今ならネットで検索だろうけど、まだ1982年にネットはなかった。Windowsは98年。
そんなわけで、知りたい相手の電話番号は104を回して(プッシュじゃないよ(笑))電話番号調べでオペレーターに尋ねることになる。
「すみません。大学合格者を発表している新聞社お願いします」
「???????お客様、どういうことでしょうか?」
そりゃ、オペレーターも意味不明だったと思う。(笑)
僕は深呼吸し、落ち着いて事情を話した。すると、オペレーターが言う。
「それでは、沖縄タイムスと琉球新報の2社がございますがどちらにいたしましょうか?」
僕にとっては初めて聞く新聞社の名前。何だかよく分からない。二つとも教えてくれればいいのだが、オペレーターが言うには1件いくらとして伝えるので、どちらかを選んでくださいということなのだ。

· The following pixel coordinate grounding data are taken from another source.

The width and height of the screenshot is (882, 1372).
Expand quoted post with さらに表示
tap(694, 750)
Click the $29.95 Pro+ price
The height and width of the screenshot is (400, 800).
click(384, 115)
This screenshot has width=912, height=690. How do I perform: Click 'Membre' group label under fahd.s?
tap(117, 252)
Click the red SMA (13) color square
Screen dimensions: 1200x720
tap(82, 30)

僕にとってはどっちでもいいわけだけど、オペレーターにとっては選ばせるのが仕事らしい。
何だか分からないけど「沖縄タイムス」と僕は答えた。するとオペレーターは淡々と番号を読み上げる。僕はそれをメモして電話を切った。
今になって思えば、「沖縄タイムス」と口にした言葉が『縁』を作ってくれたのかもしれない。

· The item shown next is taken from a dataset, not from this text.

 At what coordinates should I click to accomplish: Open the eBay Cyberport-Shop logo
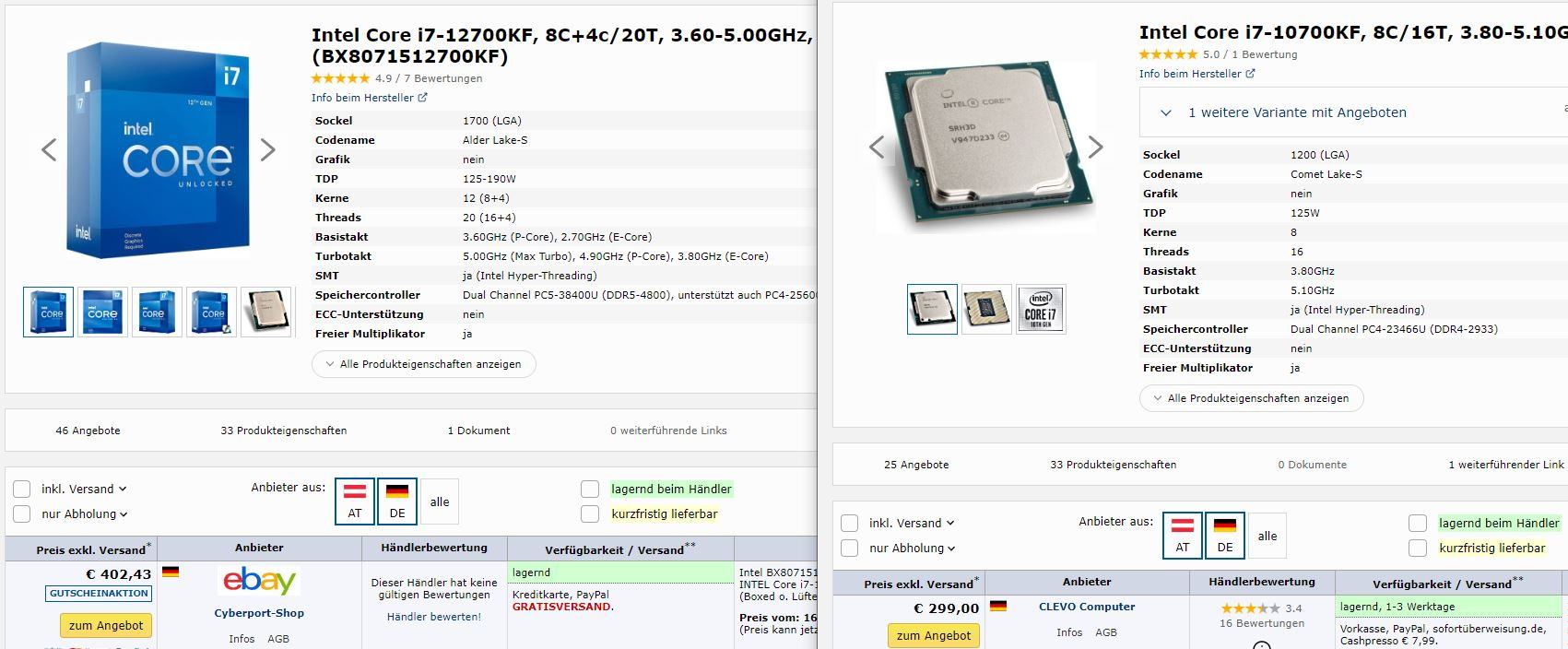point(259,581)
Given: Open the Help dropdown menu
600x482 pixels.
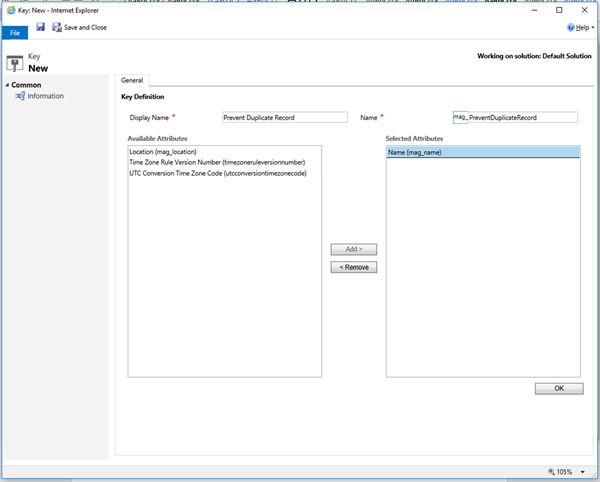Looking at the screenshot, I should click(x=578, y=28).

それから30年後、沖縄タイムスの連載エッセイ『唐獅子』の執筆を半年間依頼されることになったのも不思議なものだと感慨深い。
さて、僕は沖縄タイムスに電話をした。
「はい、沖縄タイムスです」
「あの、琉球大学に合格しているはずなのに、不合格らしい電報が来たんですよ」
「?????????」
そりゃ、相手は意味不明だっただろうなあ(笑)
「すみません、どういうことでしょうか?」
「あの、琉球大学の受験生で、今、東京から電話しています」
「ああ、そういうことですか。それで?」
「今日合格発表だったのですが、間違い電報じゃないかと思ったのですが、調べようもないんです。それで、新聞に合格者が掲載されると聞いていたので、確認していただけないかと思って電話したんです」
「??????????」
またまた意味不明らしい。それで、僕は電報を頼んだことなどの詳細を電話口の人に伝えた。
「そうですか、ちょっとお待ちください」
といってその人は周囲の人にことの流れを説明している声が聞こえてくる。
今思えば、あまりに唐突で身勝手な電話によくぞ対応してくれたものだと不思議に思う。
「あっ、もしもし、本当はこういう個別のお答えは出来ないんですが、わざわざ東京からお電話いただいているので調べてみましょう。お名前は?」
僕は学部と名前を告げた。
「はい、少し待ってくださいね」………
「トリミツ……トリミツ」
「アッ!……ヒロシさん?」
「はい?」
「トリミツ ヒロシ……合格してますよ!おめでとう!!おめでとう!!涙でてきちゃうさあ!!よかった、よかった」
今思えば、沖縄独特のイントネーションで、顔も知らない赤の他人の僕に声を詰まらせながら「おめでとう!!」を連発してくれた沖縄タイムスの方の真心に感謝したい。
こうしてすったもんだの後に、僕の前には沖縄への新たな人生の道が開かれたのだった。